META TOPICPARENT name="GreekGrammarVerbsTense"
The aorist tense "presents an occurence in summary, viewed as a whole from the outside, without regard for the internal make-up of the occurrence" (Fanning, 97). It may be helpful to think of the aorist as taking a snapshot of the action while the imperfect (like the present) takes a motion picture, portraying the action as it unfolds. In the indicative, the aorist usually indicates past time with reference to the time of speaking (thus, "absolute time"). Aorist participles usually suggest antecedent time to that of the main verb (i.e., past time is a relative sense).

1. Constative (Complexive, Punctiliar, Comprehensive, Global) Aorist
The aorist normally views the action as a whole, taking no interest in the internal workings of the action. It describes the action as bare fact.

  • Rev 20:4 They reigned with Christ for a thousand years.

2. Ingressive (Inceptive, Inchoative) Aorist [ began to ]
The aorist tense is often used to stress the beginning of an action or the entrance into a state. Unlike the ingressive imperfect, there is no implication that the action continues. This is simply left unstated.

  • Matt 22:7 Now the king became angry.

3. Consummative (Culminative, Ecbatic, Effective) Aorist
The aorist if often used to stress the cessation of an act or state. Certain verbs, by their very lexical nature, almost require this usage. For example, "he died" is hardly going to be an ingressive idea. The context also assists in this usage at times: It implies that an act was already in progress and the aorist then brings the action to a conclusion.

  • John 1:42 He brought him to Jesus.

4. Gnomic Aorist
The aorist indicative is occasionally used to present a timeless, general fact. When it does so, it does not refer to a particular event that did happen, but to a generic event that does happen. Normally, it is translated like a simple present tense.

  • 1Pet 1:24 The grass withers and the flower falls off

5. Epistolary Aorist
This is the use of the aorist in the espistles in which the author self-consciously describes his letter from the time frame of the audience.

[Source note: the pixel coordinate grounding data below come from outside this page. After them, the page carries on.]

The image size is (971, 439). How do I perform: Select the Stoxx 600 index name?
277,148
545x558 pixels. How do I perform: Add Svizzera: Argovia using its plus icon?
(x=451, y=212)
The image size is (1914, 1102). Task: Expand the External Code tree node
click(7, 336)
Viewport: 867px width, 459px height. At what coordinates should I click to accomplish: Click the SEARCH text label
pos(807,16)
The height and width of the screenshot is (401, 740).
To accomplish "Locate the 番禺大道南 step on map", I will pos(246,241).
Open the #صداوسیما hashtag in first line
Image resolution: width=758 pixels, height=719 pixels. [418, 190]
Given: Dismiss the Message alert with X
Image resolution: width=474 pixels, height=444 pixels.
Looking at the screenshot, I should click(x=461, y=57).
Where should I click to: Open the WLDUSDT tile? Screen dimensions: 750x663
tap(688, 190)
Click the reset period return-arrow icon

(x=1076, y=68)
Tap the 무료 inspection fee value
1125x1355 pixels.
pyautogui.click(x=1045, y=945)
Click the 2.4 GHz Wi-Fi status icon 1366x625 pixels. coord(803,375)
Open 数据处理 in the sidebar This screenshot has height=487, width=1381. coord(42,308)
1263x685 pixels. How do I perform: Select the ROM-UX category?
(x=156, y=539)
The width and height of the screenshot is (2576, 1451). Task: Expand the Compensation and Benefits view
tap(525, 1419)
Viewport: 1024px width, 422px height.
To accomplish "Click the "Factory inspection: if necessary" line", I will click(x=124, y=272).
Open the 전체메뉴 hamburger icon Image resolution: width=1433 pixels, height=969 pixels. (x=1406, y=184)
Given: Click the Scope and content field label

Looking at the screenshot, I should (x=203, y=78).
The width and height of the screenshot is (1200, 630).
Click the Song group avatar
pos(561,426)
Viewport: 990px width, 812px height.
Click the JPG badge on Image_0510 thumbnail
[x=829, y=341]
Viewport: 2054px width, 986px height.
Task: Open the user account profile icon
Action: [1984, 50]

  • Phil 2:28 I have send him.

6. Proleptic (Futuristic) Aorist
The aorist indicative can be used to describe an event that is not yet past as though it were already completed in order to stress the certainty of the event.

  • Rom 8:30 whom he justified, these he also glorified.

7. Immediate Past (Dramatic) Aorist [ just now ]
The aorist tense can be used of an event that happened rather recently. Its force can usually be brought out with something like "just now," as in "just now I told you."

  • Matt 26:65 Behold, just now you heard his blasphemy.